O Tribunal Superior Eleitoral (TSE) passará por mudança em sua direção a partir de junho, quando o ministro Nunes Marques assumirá a presidência da Corte no lugar de Cármen Lúcia. O ministro André Mendonça ocupará a vice-presidência. A nova composição comandará o processo eleitoral de 2026.
O TSE é formado por sete ministros titulares: três do Supremo Tribunal Federal (STF), dois do Superior Tribunal de Justiça (STJ) e dois juristas indicados pelo presidente da República a partir de listas tríplices elaboradas pelo STF. Há ainda sete ministros substitutos, escolhidos pelo mesmo critério.
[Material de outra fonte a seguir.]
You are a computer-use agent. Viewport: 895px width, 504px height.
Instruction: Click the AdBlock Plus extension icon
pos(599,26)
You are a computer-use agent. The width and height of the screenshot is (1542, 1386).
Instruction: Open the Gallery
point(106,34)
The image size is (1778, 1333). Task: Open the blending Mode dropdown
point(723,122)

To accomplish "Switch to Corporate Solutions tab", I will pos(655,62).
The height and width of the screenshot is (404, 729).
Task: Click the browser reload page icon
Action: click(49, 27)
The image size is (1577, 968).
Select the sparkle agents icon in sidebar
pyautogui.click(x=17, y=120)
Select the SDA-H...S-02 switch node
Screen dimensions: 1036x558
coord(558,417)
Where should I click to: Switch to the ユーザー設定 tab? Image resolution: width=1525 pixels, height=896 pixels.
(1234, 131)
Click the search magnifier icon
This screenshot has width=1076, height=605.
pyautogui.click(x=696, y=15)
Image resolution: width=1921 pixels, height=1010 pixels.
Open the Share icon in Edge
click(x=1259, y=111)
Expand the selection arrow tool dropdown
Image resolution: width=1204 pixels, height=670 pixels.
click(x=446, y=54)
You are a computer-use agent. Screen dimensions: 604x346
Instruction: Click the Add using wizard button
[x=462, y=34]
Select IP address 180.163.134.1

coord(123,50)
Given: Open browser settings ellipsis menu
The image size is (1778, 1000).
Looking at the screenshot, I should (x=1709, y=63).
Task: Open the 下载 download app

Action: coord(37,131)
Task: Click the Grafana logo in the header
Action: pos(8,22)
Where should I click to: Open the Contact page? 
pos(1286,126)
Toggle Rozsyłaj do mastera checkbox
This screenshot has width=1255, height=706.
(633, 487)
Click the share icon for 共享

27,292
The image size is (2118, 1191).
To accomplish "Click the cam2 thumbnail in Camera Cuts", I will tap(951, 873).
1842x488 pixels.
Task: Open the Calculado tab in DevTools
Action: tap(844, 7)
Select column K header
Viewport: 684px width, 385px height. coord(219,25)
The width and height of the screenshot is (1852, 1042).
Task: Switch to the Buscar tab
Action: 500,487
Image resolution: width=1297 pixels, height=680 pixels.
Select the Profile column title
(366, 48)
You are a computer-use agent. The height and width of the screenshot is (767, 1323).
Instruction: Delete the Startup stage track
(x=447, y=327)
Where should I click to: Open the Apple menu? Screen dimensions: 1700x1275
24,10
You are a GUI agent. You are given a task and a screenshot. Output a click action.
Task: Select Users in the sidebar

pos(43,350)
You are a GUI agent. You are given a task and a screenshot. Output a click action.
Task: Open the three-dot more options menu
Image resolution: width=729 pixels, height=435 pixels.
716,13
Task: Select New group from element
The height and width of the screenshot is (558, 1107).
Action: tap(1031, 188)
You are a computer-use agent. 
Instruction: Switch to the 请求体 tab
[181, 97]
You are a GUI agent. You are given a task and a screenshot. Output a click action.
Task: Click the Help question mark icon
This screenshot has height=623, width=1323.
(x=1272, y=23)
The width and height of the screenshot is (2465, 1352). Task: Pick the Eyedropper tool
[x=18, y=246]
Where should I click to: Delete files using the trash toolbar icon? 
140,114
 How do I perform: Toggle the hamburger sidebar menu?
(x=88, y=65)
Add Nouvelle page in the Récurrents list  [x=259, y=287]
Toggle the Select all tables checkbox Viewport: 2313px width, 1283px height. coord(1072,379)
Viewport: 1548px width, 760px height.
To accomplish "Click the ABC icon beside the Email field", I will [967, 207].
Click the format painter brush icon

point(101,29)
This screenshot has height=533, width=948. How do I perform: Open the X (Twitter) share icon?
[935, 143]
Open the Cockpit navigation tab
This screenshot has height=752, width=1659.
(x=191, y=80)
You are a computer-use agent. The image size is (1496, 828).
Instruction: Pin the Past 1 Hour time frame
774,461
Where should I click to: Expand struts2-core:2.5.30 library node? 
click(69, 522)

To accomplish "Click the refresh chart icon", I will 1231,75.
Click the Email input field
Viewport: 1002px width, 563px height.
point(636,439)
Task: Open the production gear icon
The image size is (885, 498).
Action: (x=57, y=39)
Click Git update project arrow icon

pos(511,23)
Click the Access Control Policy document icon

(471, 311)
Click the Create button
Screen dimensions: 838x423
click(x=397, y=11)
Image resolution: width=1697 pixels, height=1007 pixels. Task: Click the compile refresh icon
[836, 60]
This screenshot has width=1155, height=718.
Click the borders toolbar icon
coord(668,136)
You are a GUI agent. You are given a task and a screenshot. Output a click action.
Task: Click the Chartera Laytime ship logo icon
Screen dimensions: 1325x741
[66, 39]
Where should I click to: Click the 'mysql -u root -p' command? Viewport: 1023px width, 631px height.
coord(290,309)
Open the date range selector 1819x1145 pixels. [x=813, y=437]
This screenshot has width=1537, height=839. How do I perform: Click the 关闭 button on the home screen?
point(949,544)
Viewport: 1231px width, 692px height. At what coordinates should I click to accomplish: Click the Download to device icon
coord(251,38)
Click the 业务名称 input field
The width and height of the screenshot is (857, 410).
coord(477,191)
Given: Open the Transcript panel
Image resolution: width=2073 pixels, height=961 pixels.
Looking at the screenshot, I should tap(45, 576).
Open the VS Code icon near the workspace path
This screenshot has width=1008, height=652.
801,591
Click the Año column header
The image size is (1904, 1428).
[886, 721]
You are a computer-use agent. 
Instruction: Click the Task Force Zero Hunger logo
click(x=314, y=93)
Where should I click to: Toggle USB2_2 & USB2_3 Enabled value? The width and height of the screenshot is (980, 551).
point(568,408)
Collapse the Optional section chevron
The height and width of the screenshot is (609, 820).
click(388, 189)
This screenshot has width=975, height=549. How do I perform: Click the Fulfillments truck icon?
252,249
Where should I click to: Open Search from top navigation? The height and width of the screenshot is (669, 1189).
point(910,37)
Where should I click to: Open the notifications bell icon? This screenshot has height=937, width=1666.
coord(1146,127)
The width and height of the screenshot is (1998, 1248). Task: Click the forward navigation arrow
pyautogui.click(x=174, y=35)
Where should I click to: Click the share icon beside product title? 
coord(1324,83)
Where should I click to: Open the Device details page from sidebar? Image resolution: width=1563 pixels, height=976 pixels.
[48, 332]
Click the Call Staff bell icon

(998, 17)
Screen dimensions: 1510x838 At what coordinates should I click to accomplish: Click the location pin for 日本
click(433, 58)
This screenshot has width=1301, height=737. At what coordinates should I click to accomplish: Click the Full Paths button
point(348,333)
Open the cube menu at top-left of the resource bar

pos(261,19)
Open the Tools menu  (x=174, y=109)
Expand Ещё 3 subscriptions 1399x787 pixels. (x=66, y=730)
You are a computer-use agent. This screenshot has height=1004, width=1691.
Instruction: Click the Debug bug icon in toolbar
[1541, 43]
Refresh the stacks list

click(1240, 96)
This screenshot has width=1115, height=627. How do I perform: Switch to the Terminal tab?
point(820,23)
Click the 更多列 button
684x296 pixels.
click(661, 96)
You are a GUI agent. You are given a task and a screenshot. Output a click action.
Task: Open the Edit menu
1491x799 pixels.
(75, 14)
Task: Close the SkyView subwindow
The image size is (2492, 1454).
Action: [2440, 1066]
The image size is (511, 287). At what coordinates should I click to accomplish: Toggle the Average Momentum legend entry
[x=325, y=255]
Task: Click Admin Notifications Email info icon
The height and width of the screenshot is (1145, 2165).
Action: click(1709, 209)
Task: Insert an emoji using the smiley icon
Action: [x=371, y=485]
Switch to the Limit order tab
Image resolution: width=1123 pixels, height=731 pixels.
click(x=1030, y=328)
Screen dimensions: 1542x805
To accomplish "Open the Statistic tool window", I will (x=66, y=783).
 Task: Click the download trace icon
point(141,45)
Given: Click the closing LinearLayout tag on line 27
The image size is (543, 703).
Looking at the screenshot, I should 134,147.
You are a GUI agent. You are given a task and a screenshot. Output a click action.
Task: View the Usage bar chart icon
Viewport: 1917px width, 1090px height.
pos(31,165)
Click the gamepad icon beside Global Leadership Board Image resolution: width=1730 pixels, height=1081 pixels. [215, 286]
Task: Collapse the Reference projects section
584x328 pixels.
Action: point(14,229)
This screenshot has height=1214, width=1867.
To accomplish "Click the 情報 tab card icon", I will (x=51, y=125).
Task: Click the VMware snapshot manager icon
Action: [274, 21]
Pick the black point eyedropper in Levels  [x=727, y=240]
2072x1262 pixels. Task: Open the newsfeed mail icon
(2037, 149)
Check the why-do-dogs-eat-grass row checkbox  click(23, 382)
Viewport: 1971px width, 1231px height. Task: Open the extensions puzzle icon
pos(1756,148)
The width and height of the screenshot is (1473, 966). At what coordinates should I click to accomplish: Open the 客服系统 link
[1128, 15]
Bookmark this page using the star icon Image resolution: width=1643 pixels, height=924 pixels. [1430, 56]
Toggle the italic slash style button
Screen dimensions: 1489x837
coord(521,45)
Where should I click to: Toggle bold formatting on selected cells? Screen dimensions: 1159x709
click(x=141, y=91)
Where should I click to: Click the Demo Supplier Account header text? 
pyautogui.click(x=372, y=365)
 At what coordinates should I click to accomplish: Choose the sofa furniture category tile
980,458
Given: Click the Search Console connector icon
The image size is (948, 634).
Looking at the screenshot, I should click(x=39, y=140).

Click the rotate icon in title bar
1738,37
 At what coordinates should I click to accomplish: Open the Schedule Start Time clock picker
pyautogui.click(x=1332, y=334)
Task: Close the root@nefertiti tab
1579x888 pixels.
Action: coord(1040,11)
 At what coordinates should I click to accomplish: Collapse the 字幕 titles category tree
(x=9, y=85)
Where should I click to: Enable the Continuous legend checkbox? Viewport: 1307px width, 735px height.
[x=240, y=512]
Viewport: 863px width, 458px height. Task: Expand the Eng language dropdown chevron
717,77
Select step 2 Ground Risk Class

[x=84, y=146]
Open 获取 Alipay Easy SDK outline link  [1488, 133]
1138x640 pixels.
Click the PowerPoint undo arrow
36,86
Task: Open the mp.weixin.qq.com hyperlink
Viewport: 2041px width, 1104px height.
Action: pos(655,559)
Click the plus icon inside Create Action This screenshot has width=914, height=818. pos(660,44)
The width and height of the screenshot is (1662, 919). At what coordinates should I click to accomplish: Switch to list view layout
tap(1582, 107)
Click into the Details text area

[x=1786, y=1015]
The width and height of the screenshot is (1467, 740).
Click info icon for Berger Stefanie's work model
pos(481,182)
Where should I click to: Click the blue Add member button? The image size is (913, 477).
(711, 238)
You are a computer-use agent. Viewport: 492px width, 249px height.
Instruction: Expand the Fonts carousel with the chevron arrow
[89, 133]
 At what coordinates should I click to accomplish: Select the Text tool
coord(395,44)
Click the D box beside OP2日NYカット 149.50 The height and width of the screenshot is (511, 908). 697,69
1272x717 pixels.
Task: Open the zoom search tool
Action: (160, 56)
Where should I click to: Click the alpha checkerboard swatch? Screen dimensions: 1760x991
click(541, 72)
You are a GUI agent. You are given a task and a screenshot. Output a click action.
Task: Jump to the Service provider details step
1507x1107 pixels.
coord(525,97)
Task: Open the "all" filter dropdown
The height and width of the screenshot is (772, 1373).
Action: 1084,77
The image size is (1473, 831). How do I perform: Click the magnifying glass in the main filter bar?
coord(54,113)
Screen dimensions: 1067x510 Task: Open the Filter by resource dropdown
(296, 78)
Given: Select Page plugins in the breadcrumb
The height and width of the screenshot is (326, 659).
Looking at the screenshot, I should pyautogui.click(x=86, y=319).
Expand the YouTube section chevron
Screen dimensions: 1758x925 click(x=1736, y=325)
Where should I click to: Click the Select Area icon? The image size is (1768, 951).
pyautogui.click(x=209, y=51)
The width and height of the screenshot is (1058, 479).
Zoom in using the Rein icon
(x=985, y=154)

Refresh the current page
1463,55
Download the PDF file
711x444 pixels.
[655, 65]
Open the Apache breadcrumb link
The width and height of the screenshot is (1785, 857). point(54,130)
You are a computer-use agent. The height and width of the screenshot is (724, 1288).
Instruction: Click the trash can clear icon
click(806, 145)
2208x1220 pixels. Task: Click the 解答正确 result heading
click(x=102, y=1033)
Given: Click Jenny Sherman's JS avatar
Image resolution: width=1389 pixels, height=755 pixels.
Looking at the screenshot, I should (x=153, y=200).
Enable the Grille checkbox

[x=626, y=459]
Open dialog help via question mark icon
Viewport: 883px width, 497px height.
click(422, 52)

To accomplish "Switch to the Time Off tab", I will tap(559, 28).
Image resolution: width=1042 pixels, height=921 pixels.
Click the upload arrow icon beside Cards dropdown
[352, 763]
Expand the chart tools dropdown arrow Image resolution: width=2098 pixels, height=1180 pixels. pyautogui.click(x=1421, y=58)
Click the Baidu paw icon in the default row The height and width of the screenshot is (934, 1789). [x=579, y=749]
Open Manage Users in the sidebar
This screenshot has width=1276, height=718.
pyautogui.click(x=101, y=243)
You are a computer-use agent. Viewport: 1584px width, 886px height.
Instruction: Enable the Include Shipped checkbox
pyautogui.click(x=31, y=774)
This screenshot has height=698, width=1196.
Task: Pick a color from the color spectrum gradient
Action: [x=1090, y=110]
Dias Toffoli passará a integrar o tribunal na terceira vaga destinada ao STF. A composição segue o sistema de rodízio, com mandatos de dois anos para ministros do STF e juristas, com possibilidade de recondução por igual período. Já os ministros do STJ, por tradição, cumprem apenas um biênio.
Desafios para 2026
Entre os principais desafios do próximo pleito estão a aplicação de mudanças na Lei da Ficha Limpa e a fiscalização de conteúdos produzidos com uso de inteligência artificial.
Cabe ao TSE organizar e supervisionar as eleições, analisar prestações de contas de partidos e candidatos, além de julgar ações relacionadas ao processo eleitoral, desde o registro de candidaturas até questões envolvendo propaganda.
Discrição e equilíbrio
Declarações recentes dos ministros indicam que a nova direção pretende adotar postura de equilíbrio. Em dezembro de 2025, André Mendonça defendeu atuação discreta da Justiça Eleitoral. “O bom árbitro de futebol é aquele que não aparece. O bom juiz também tem que ser aquele que não aparece”, afirmou na ocasião.
Já Nunes Marques declarou, em sessão realizada no início deste mês, que a Justiça Eleitoral não deve “pecar pelo excesso, tampouco pela inação”, destacando a necessidade de condução equilibrada do processo.
Segundo ele, o compromisso da Corte deve ser com uma atuação que preserve a legitimidade democrática, evitando tanto a omissão quanto intervenções desproporcionais.